- _PROBLEM DESCRIPTION_: Verbatim transcription with images omitted: return the entries below in full.

- _TASK DATA_:
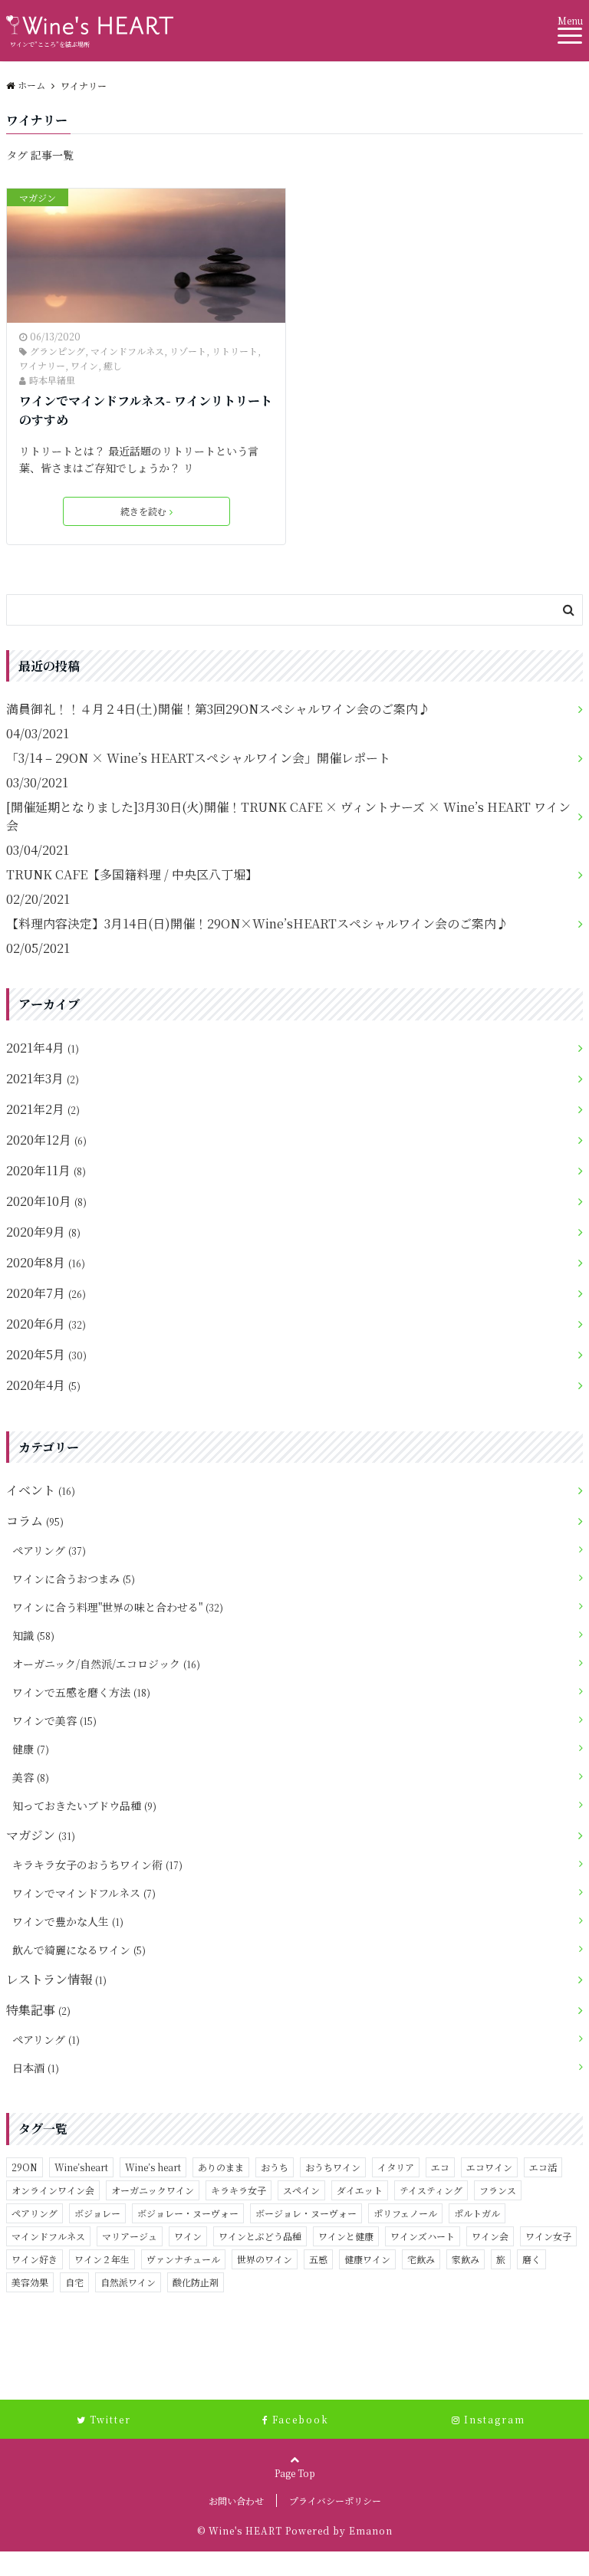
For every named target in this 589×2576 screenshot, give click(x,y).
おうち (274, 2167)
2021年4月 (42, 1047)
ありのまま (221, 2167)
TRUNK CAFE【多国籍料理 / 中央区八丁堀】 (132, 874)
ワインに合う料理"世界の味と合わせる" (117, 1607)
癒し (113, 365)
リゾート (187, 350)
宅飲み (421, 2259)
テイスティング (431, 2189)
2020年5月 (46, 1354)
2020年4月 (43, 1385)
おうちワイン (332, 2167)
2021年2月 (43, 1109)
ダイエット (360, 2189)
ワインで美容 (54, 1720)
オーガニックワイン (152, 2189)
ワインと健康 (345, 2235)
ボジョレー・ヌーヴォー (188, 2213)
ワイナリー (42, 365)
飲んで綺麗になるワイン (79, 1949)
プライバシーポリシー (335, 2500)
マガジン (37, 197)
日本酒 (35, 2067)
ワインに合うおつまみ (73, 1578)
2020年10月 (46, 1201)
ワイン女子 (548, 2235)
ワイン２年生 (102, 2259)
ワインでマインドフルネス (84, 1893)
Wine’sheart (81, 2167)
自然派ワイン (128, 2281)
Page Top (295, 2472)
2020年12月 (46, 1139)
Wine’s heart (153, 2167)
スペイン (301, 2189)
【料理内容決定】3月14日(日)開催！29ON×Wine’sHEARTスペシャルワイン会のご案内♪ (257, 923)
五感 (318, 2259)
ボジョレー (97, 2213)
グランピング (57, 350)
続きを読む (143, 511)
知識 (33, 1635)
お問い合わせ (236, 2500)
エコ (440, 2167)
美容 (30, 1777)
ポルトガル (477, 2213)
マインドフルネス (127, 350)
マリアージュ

- _SOLUTION BELOW_:
For every named target in this 589×2576 screenshot, give click(x,y).
おうち (274, 2167)
2021年4月 (42, 1047)
ありのまま (221, 2167)
TRUNK CAFE【多国籍料理 / 中央区八丁堀】 (132, 874)
ワインに合う料理"世界の味と合わせる" (117, 1607)
癒し (113, 365)
リゾート (187, 350)
宅飲み (421, 2259)
テイスティング (431, 2189)
2020年5月 (46, 1354)
2020年4月 (43, 1385)
おうちワイン (332, 2167)
2021年2月 (43, 1109)
ダイエット (360, 2189)
ワインで美容 (54, 1720)
オーガニックワイン (152, 2189)
ワインと健康 (345, 2235)
ボジョレー・ヌーヴォー (188, 2213)
ワイナリー (42, 365)
飲んで綺麗になるワイン (79, 1949)
プライバシーポリシー (335, 2500)
マガジン (37, 197)
日本酒 (35, 2067)
ワインに合うおつまみ (73, 1578)
2020年10月 (46, 1201)
ワイン女子 (548, 2235)
ワイン２年生 (102, 2259)
ワインでマインドフルネス (84, 1893)
Wine’sheart (81, 2167)
自然派ワイン (128, 2281)
Page Top (295, 2472)
2020年12月 (46, 1139)
Wine’s heart (153, 2167)
スペイン (301, 2189)
【料理内容決定】3月14日(日)開催！29ON×Wine’sHEARTスペシャルワイン会のご案内♪ (257, 923)
五感 (318, 2259)
ボジョレー (97, 2213)
グランピング (57, 350)
続きを読む (143, 511)
知識 (33, 1635)
お問い合わせ (236, 2500)
エコ (440, 2167)
美容 (30, 1777)
ポルトガル (477, 2213)
マインドフルネス (127, 350)
マリアージュ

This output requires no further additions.